Workbook on Digital Private Papers > Arranging and cataloguing digital and hybrid archives > Arranging and cataloguing websites

Arranging and cataloguing websites

Between 5 April and 9 May 2005 (the General Election period), Paradigm made regular snapshots of the websites maintained by select politicians (from whom permission was sought). Both HTTrack and Adobe 7.0 Professional software were used.

Many politicians (and individuals in other fields) maintain their own websites, and these sites therefore form an integral part of an individual's personal archive. The approach to collection development (see Chapter 02 Collection development) taken in any one case will determine how many snapshots or versions of the website are held by the digital repository, and the period these cover.

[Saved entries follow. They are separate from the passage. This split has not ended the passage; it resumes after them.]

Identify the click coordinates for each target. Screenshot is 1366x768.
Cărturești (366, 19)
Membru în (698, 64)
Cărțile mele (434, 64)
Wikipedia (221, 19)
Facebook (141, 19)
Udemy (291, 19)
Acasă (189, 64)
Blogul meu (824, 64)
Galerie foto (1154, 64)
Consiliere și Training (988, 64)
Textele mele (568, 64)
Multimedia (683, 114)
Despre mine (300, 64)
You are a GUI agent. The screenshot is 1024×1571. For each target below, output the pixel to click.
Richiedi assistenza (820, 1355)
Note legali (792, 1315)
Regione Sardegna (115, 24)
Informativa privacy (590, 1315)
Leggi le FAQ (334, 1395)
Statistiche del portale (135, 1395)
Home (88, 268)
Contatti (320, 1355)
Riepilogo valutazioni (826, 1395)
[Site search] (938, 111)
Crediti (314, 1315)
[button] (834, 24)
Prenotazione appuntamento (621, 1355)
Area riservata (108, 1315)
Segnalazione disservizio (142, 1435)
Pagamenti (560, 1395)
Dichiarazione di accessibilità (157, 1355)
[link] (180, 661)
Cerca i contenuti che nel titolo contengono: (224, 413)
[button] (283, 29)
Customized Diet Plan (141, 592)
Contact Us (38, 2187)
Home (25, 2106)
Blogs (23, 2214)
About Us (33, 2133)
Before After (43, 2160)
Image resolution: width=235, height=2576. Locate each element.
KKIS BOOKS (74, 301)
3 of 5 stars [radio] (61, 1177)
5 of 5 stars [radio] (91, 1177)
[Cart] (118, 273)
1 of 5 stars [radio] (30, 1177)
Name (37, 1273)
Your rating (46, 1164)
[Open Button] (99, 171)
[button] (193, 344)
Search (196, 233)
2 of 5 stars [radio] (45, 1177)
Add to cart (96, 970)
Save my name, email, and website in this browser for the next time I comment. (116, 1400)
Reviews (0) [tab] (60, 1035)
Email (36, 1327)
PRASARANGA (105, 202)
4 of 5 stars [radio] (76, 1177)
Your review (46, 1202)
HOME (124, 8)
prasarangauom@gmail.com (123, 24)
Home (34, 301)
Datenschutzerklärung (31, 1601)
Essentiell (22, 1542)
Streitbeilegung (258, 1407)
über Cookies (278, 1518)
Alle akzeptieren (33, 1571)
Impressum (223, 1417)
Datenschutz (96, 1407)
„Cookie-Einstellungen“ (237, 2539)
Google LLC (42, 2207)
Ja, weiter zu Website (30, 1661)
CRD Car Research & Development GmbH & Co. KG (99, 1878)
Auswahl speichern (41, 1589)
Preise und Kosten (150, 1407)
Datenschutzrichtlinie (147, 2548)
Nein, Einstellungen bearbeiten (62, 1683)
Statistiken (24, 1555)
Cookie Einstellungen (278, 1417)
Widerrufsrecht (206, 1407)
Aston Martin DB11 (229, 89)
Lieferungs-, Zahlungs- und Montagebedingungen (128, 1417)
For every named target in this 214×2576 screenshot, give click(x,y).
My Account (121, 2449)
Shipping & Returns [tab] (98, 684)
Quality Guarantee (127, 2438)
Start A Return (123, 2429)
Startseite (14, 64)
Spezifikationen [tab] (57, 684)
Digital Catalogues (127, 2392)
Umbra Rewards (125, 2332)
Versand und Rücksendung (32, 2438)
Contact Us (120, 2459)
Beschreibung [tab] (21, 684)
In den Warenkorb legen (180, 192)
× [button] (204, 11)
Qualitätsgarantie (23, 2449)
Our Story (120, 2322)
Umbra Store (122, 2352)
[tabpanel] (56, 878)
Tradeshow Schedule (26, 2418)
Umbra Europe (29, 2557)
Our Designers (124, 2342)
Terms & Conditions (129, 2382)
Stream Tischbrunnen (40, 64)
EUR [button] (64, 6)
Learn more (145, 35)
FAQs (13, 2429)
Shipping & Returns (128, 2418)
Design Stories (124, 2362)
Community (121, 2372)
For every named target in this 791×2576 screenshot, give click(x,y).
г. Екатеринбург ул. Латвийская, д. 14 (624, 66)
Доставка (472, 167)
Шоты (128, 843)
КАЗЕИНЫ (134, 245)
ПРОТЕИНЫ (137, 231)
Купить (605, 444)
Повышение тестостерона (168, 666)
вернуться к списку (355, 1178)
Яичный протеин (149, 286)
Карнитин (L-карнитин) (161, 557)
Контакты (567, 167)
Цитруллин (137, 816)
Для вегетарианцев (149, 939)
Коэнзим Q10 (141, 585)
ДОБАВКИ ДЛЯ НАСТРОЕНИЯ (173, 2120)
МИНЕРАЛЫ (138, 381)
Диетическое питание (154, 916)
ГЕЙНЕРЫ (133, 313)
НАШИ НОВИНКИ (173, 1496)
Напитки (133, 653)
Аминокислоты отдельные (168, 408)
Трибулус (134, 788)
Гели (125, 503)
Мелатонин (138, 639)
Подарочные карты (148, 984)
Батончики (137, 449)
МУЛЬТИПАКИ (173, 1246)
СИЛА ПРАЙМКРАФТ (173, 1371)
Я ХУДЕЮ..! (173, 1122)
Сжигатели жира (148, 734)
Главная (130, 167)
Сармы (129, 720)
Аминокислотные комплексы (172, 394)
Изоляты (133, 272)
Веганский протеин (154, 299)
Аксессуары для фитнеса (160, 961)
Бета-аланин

To date, much of the work on archiving websites has been undertaken by libraries; this means that whilst Dublin Core is being employed in some cases, catalogues for the archived websites often take the form of MARC records stored in bibliographic databases and library catalogues. Websites have therefore largely been viewed as publications, and the principal creator as the publisher. There are also moves in a number of countries towards making websites subject to Legal Deposit. In the UK, the Legal Deposit Libraries Act 2003 extends legal deposit to non-print forms and currently comprises enabling legislation. The British Library is encouraging the deposit of online material under the Voluntary Code of Practice 2000; an independent Legal Deposit Advisory Panel has also been established by Government to oversee the various stages of secondary legislation which are likely to lead to Regulations by format (one of these formats being websites).

Should websites become subject to legal deposit, archivists may take the decision to treat an individual's website as one of their publications and to exclude it from their digital archive unless there is good reason for its inclusion. Until then, it is still important for archivists to deal with the personal websites of their donors and depositors, and to capture different versions of these mutable records over time.

Rather than taking these website snapshots themselves, archivists may decide to submit details of the relevant sites to an organisation like the UK Web Archiving Consortium (UKWAC) which would undertake web harvesting and archiving on their behalf. The EAD catalogue could then link to these snapshots, whilst making it clear that the snapshots were held in a different repository to the rest of an individual's digital archive.

If undertaking this work in-house, a succession of snapshots of an individual's website should probably be placed at series level in an EAD catalogue. The subfonds above it will either reflect the office where the site is maintained, or the individual (usually a member of politicians' staff) responsible for maintaining the site. Each snapshot (whether of a homepage or entire site) should be treated as an item. Each item will therefore be the equivalent of what the Australian web archiving project PANDORA refers to as a date stamped 'edition'.

Cataloguing at series level should pull all the essential information about a single website together. Item level cataloguing will be minimal and focus on controlled access index terms to facilitate searching and browsing. The functionality of websites, and the fact that they are or have been in the public domain, may mean that users are permitted to navigate sites freely, although before doing this they should be made aware (via the EAD catalogue and DIP metadata) of IPR issues, of the fact that they are viewing an archived website, and of metadata regarding creator, dates and technical issues (like loss of functionality).